From the point of view of the absolute or true reality, emptiness means that there is no manifoldness or diversity. It means also devoid of thought constructs. There is no plurality—only thatness (tathatā). This emptiness is also inexpressible by language and unthinkable.
It seems to me that we can apply the older forms ‘conditionality’ and ‘unconditionality’ with equal or better precision which does not fog over emptiness. Why, for example, does the Heart Sutra have to say that the five skandha or aggregates are ‘empty of svabhāva’? Just say, instead, that skandha are ‘empty of unconditionality’ (asaṃskṛta). This would work, given that nirvana is unconditioned. Then nobody in their right mind would look for the unconditioned (i.e., nirvana) in the conditioned. It ain’t there!

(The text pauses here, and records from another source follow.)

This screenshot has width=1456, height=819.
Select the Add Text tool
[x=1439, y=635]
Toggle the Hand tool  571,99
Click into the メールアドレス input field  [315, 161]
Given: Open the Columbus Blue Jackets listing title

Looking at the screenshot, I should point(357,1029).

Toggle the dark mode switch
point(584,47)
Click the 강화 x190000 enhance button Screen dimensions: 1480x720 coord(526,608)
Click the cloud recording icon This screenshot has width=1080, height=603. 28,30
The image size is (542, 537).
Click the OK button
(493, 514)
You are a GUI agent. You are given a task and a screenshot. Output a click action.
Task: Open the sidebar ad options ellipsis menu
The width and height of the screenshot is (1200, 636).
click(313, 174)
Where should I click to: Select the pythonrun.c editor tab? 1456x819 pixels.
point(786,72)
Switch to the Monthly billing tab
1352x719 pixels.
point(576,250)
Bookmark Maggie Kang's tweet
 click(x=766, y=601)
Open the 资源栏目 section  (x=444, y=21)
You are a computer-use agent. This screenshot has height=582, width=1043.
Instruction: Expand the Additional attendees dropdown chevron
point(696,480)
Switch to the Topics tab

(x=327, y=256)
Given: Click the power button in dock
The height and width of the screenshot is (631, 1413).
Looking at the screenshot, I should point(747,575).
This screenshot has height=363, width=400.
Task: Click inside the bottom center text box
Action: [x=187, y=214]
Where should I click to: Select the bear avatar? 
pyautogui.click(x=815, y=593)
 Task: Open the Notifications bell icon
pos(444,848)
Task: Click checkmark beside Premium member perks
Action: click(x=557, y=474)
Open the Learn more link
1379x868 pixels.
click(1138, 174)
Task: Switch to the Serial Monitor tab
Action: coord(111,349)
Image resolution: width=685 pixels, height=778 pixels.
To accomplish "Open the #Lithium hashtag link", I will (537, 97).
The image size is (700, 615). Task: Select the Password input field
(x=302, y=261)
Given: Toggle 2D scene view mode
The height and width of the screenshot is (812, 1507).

That all things are empty would mean, all things are empty of the unconditioned since ‘all things’ refers only to the conditioned. Turning to the Lankavatara Sutra:
That all things are devoid of self-nature means that there is a constant and uninterrupted becoming, a momentary change from one state of existence to another; seeing this, Mahāmati, all things are destitute of self-nature. So one speaks of all things having no self-nature.
What is really being said is that all things (conditionality) are empty of the unconditioned. Because of this lack of the unconditioned there is becoming, that is, constant change from one state to another which is the mark of the conditioned. So why look for the unconditioned (nirvana) in the conditioned?
Siddhartha's journey was to awaken to the unconditioned seeing, as a result, that the conditioned world was a phenomenalization of the unconditioned.